Class StorageMultiFileReaderConfig<T,​B>

  • Type Parameters:
    T - The required data type of the items to read
    B - The file metadata type used by the storage implementation

    public class StorageMultiFileReaderConfig<T,​B>
    extends Object
    A builder + configuration for pipes reading multiple remote files from storage. Suitable for sync/async pipes. Supports: - Filtering files - Automatic file sharding (either by file count or file volume) - Reading from multiple remote paths, recursively or not - Setting parallelism level - Choosing whether to stream data or to download and then read locally - Defining the file reading order (sync pipes only)
    Author:
    Eyal Schneider
    • Method Detail

      • builder

        public static <T,​B> StorageMultiFileReaderConfig.Builder<T,​B> builder​(PipeReaderSupplier<T,​B> supplier)
        Creates a builder set up with the given pipe supplier and additional defaults.
        Parameters:
        supplier - Produces a pipe ready to read items from a given file. Setting a supplier as a file handler provides maximal control for the caller. The supplier receives the file's input stream plus the file metadata, and builds a pipe reading items from it. As a simple alternative, a DecoderFactory can be passed as a file handler.
        Returns:
        The new builder, initialized with the given supplier
      • builder

        public static <T,​B> StorageMultiFileReaderConfig.Builder<T,​B> builder​(DecoderFactory<T> decoderFactory,
                                                                                          FileReadOptions readOptions)
        Creates a builder set up with the given file data decoder and additional defaults.
        Parameters:
        decoderFactory - Defines how items should be decoded from files. As an alternative when more control is needed, a PipeReaderSupplier can be passed instead.
        readOptions - Allows defining decompression and read buffer size to apply before decoding.
      • builder

        public static <T,​B> StorageMultiFileReaderConfig.Builder<T,​B> builder​(DecoderFactory<T> decoderFactory)
        Creates a builder set up with the given file data decoder and additional defaults.
        Parameters:
        decoderFactory - Defines how items should be decoded from files. As an alternative when more control is needed, a PipeReaderSupplier can be passed instead.
      • getFileFilter

        public Predicate<B> getFileFilter()
        Returns:
        The file predicate resulting from ANDing all the specified filters. Given a file metadata object, determines whether the file should be read. By default, the predicate accepts all files.
      • getShardSpecifier

        public ShardSpecifier getShardSpecifier()
        Returns:
        The identity of the shard to read. Null when automatic sharding is off.
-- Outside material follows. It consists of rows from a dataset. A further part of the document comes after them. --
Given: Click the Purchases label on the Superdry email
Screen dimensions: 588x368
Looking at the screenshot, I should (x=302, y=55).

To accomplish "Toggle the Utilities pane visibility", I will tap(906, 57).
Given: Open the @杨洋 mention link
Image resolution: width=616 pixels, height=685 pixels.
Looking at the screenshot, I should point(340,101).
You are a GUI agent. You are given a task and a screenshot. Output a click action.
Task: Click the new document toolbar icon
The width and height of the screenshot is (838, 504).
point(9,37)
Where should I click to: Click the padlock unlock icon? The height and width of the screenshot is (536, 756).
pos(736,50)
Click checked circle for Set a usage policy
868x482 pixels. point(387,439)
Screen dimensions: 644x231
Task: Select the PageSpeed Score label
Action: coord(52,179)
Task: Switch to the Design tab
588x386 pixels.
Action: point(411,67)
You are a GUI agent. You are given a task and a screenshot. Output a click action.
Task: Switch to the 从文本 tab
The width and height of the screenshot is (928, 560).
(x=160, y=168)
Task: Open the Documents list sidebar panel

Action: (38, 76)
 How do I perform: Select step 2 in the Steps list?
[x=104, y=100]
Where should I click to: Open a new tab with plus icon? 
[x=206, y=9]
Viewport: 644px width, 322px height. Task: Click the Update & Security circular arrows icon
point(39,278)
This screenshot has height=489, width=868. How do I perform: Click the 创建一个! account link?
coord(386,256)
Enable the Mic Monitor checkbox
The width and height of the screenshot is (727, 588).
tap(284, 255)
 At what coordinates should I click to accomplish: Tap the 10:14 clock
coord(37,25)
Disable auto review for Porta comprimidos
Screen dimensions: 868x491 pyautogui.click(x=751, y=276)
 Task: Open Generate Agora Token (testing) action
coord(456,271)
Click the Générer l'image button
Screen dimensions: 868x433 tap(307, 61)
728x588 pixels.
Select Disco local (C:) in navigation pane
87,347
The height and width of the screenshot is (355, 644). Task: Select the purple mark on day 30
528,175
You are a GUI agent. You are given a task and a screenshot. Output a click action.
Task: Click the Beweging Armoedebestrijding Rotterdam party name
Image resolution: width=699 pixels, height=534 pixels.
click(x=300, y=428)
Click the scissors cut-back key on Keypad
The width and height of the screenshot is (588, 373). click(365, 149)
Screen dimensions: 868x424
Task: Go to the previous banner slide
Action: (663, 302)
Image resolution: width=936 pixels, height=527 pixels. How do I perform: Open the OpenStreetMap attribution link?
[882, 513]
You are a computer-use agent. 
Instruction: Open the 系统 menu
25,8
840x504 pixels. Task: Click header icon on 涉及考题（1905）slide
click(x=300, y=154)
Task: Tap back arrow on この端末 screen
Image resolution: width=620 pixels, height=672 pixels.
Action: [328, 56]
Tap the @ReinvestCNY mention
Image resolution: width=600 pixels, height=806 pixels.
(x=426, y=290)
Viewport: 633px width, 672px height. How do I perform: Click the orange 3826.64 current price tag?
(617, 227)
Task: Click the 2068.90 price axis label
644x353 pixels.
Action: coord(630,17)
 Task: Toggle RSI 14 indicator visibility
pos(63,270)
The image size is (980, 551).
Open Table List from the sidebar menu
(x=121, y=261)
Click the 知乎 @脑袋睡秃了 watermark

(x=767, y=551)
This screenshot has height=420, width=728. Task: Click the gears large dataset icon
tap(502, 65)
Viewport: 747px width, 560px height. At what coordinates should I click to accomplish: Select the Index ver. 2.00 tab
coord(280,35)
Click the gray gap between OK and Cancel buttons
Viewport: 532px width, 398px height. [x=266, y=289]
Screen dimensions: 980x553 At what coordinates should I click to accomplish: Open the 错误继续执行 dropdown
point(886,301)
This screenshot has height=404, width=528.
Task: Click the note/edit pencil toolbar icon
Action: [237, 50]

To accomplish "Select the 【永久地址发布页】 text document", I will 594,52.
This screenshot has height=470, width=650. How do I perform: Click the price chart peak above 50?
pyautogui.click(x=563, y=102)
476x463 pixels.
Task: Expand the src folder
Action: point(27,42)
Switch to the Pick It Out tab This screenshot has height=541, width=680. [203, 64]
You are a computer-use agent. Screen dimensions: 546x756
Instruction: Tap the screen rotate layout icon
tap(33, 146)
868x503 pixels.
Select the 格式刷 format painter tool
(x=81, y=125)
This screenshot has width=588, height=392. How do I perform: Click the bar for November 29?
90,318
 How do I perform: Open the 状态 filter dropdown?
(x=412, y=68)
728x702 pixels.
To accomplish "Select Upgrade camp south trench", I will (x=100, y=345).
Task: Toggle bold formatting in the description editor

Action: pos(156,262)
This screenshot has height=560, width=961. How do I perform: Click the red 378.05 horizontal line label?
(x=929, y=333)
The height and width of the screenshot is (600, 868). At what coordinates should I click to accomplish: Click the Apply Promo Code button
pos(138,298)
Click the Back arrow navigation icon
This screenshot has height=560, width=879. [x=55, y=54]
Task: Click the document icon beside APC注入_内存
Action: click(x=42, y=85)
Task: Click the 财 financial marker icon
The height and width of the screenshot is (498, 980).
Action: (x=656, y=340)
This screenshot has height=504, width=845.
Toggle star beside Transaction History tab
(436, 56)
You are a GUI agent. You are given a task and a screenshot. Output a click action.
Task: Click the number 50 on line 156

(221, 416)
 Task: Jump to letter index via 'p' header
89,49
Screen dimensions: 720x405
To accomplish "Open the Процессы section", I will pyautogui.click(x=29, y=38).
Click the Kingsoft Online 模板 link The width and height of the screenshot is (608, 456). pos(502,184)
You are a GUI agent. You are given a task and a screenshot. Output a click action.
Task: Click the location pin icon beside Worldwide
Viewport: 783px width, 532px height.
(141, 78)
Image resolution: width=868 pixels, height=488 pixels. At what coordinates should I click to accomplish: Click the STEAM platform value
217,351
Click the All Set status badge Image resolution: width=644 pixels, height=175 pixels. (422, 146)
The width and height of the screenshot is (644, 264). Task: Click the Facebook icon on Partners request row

When enabled, all files passing the filter conditions are automatically assigned a shard, and checked whether they match the specified shard. Sharding is based on hashing of the file paths when balancing is turned off, and based on file sizes when balancing is turned on.
      • isBalancedSharding

        public boolean isBalancedSharding()
        Relevant only when automatic sharding is enabled.
        Returns:
        true when balanced sharding is enabled. When enabled, sharding tries to balance the total bytes volume in each shard. Otherwise, shards are more-less balanced by file count. By default this parameter is false. This option has some caveats to be aware of: 1. It consumes more memory since it stores all remote file references in memory. If you are working with millions of remote files, this may require careful memory settings. 2. When using in a distributed system, it is the responsibility of the user to guarantee that no file is added/changed once the workers start. Failing to do so will result in severe silent problems such as files handled by multiple instances, or files not handled at all.
      • getBucket

        public Bucket<B> getBucket()
        Returns:
        The bucket containing the files to read
      • getPaths

        public Collection<String> getPaths()
        Returns:
        The set of paths of folders to read files from. Should be relative to the bucket.
      • isRecursivePaths

        public boolean isRecursivePaths()
        Returns:
        true if and only if the files to fetch should be detected recursively under the given paths. By default set to false.
      • getPipeSupplier

        public PipeReaderSupplier<T,​B> getPipeSupplier()
        Returns:
        The pipe supplier specifying how items are extracted from files. Produces a pipe ready to read items from a given file. Setting a supplier as a file handler provides maximal control for the caller. The supplier receives the file's input stream plus the file metadata, and builds a pipe reading items from it. As a simple alternative, a DecoderFactory can be passed as a file handler.
      • getThreadNum

        public int getThreadNum()
        Returns:
        The number of threads to use for reading files. Refers to file download/streaming parallelism, and when used by an async pipe and the download flag is set, refers also to the number of threads used to read the local files after they are all downloaded. By default the thread count is set to the number of cores in the machine.
      • isDownloadFirst

        public boolean isDownloadFirst()
        Returns:
        When true, indicates that instead of streaming (the default behavior), we first download all files (in an efficient manner), and then read them locally. This approach can become relevant when any of the following applies: 1) There are very few files to fetch 2) The files differ significantly in their sizes 3) Local disk is SSD
      • getTmpFolder

        public File getTmpFolder()
        Returns:
        The temp folder to use when download flag is turned on. Null when download flag is turned off.
      • getFileOrder

        public Comparator<B> getFileOrder()
        Returns:
        The order by which files should be read. The order is defined as a comparator on file metadata objects. This only applies for sync readers. By default order is lexicographic on the full path.